(Data records)
· · · · ·

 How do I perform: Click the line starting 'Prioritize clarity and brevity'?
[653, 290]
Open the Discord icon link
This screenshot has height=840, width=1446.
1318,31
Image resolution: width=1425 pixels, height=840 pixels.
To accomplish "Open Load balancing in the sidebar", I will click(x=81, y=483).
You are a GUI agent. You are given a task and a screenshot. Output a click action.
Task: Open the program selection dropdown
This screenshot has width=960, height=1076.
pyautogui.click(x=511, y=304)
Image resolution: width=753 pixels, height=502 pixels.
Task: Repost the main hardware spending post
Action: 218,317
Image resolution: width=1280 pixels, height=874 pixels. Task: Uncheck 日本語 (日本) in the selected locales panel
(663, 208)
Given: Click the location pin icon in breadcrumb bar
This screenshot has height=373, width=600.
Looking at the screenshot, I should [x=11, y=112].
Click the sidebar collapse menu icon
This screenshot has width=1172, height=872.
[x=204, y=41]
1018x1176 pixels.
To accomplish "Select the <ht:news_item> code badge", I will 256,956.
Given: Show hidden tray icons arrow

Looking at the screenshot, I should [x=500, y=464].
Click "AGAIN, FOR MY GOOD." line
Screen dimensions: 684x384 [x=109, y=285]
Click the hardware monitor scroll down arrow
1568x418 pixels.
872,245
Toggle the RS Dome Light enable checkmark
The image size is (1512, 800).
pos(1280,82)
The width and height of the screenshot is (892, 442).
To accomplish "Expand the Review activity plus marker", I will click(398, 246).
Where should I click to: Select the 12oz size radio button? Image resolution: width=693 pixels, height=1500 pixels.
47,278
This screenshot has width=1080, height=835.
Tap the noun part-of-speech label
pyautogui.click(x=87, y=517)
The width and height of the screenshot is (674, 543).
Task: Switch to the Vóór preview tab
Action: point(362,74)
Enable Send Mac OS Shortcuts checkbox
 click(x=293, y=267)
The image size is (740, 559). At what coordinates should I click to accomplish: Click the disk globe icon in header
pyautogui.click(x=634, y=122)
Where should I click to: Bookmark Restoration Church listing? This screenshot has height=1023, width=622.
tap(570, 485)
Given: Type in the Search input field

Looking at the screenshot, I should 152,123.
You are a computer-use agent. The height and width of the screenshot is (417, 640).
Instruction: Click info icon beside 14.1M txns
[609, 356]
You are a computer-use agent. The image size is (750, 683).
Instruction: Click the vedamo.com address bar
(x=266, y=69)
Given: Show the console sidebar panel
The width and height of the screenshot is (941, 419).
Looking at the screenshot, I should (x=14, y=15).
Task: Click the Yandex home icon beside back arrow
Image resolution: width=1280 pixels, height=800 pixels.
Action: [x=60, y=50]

· · · · ·

- [Problem description]
Give the number of lines above in which the word "Open" occurs, with nothing else.

- [Exercise answer]
3